TRIBUNAL DE JUSTIÇA DO ESTADO DO PIAUÍ
APELAÇÃO CRIMINAL Nº 0000053-90.2016.8.18.0115
ÓRGÃO: 2ª Câmara Especializada Criminal
ORIGEM: Barro Duro / Vara Única
RELATORA: Dra. Valdênia Moura Marques de Sá (Juíza Convocada – 2º grau)
APELANTE: Ministério Público do Estado do Piauí
APELADO: Miguel Ferreira da Silva
DEFENSOR PÚBLICO: Arilson Pereira Malaquias
EMENTA
Ementa: DIREITO PENAL E PROCESSUAL PENAL. APELAÇÃO CRIMINAL. ESTUPRO TENTADO. DOSIMETRIA DA PENA. FRAÇÃO DE REDUÇÃO DA TENTATIVA. INDENIZAÇÃO POR DANOS MORAIS COLETIVOS. RECURSO PARCIALMENTE PROVIDO.
I. CASO EM EXAME
1. Apelação Criminal interposta pelo Ministério Público do Estado do Piauí contra sentença que condenou o réu à pena de 4 anos de reclusão pela prática do crime de estupro tentado (art. 213, §1º c/c art. 14, II, do Código Penal).
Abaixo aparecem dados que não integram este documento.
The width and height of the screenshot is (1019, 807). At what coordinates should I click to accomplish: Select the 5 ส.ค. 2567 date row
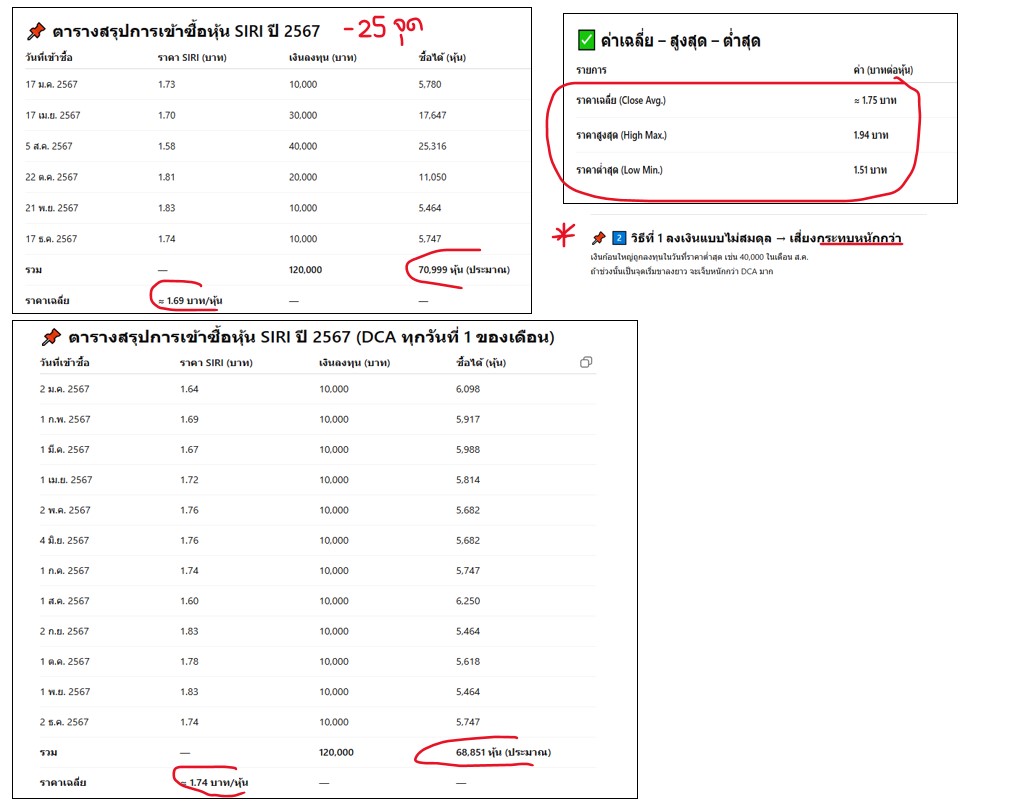coord(49,146)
O recurso busca a aplicação da causa de diminuição da tentativa em seu patamar mínimo e o arbitramento de indenização por danos morais coletivos em valor não inferior a R$ 50.000,00, a ser destinado à segurança pública da Comarca de Barro Duro.
II. QUESTÃO EM DISCUSSÃO
2. Há duas questões em discussão: (i) definir se a fração de redução da pena pela tentativa deve ser aplicada em seu patamar mínimo; e (ii) estabelecer se é cabível o arbitramento de indenização por danos morais coletivos.
III. RAZÕES DE DECIDIR
3. A fração redutora do crime tentado deve ser fixada conforme o iter criminis percorrido, sendo menor quanto mais próxima a consumação do delito. No caso, o réu abordou a vítima, a levou para local isolado, a derrubou no chão e tentou manter relações sexuais, não consumando o crime por circunstâncias alheias à sua vontade. Assim, justifica-se a redução mínima de 1/3.
4. A imposição de indenização por danos morais coletivos exige prova concreta de abalo à esfera moral coletiva, o que não restou demonstrado nos autos. Além disso, a sentença deixou de fixar valor mínimo para reparação dos danos, ante a ausência de instrução probatória específica sobre responsabilidade civil.
IV. DISPOSITIVO
5. Recurso parcialmente provido.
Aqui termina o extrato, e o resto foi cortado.